── Source data ──

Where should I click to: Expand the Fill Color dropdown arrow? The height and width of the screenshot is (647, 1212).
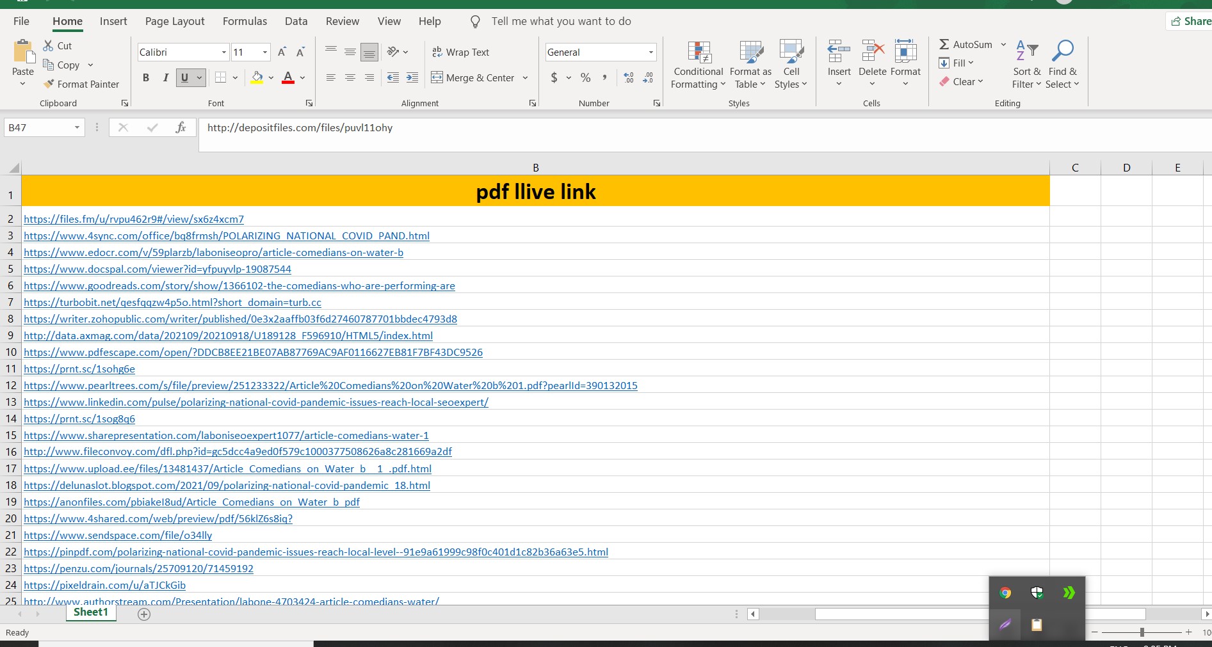270,78
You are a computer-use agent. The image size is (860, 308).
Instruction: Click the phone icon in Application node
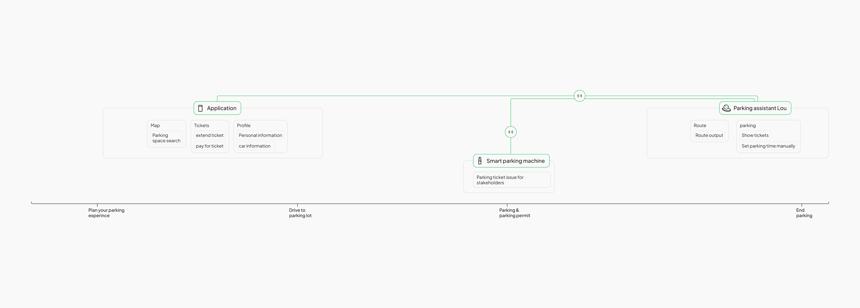click(200, 108)
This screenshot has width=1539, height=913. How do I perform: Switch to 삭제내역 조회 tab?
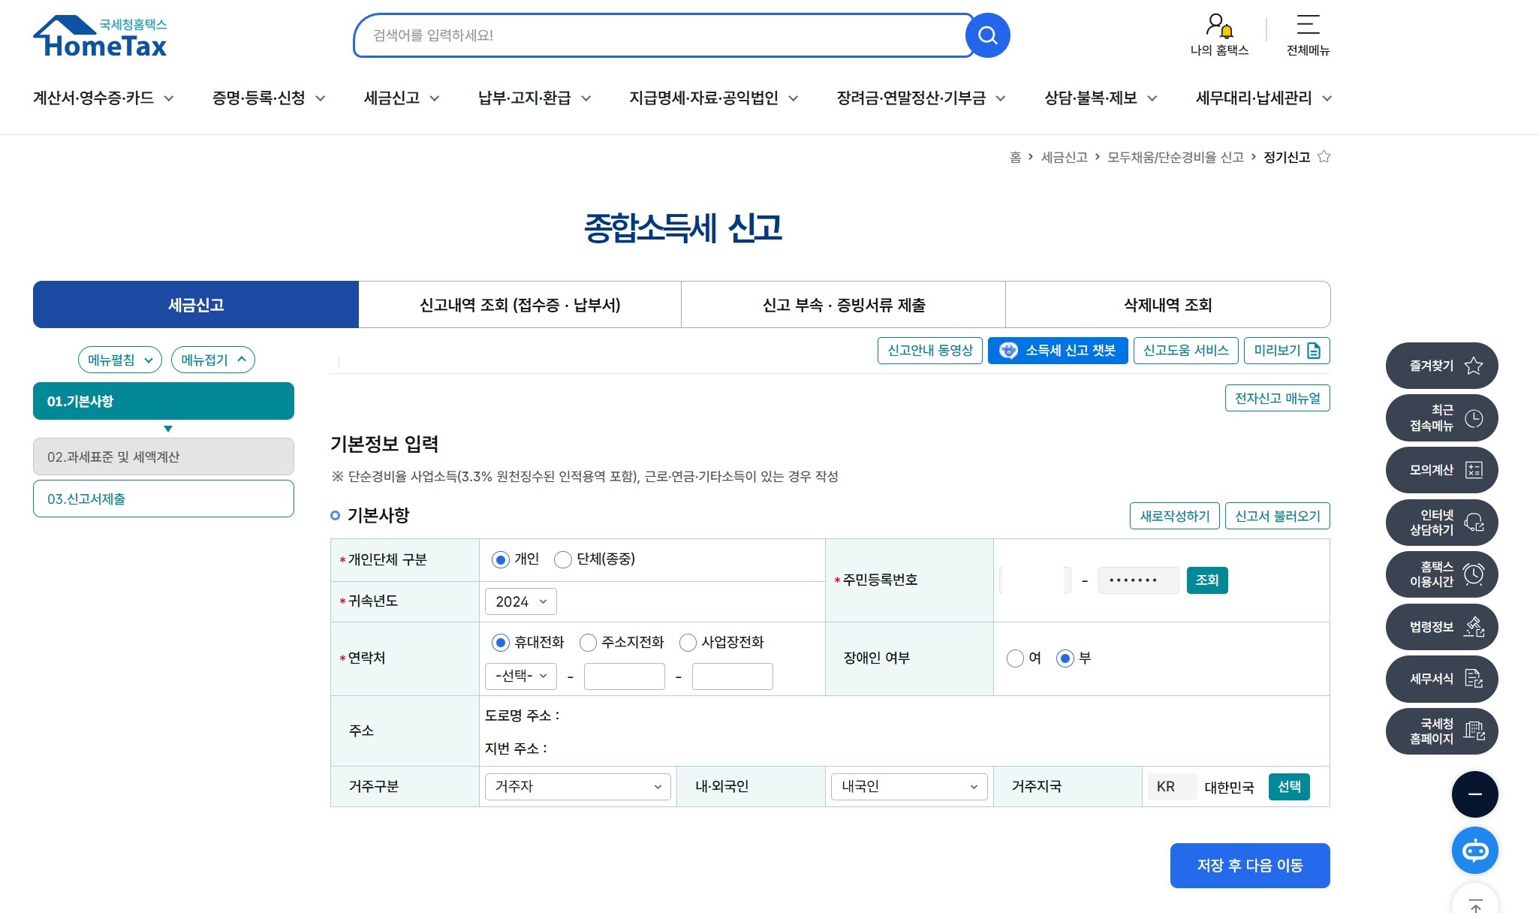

───

▶ What you need to do: What is needed is an exact repeat of the records, with every picture left out.

▶ Worked solution:
Where should I click to: Expand the Fill Color dropdown arrow? The height and width of the screenshot is (647, 1212).
270,78
You are a computer-use agent. The image size is (860, 308).
Instruction: Click the phone icon in Application node
click(200, 108)
This screenshot has width=1539, height=913. How do I perform: Switch to 삭제내역 조회 tab?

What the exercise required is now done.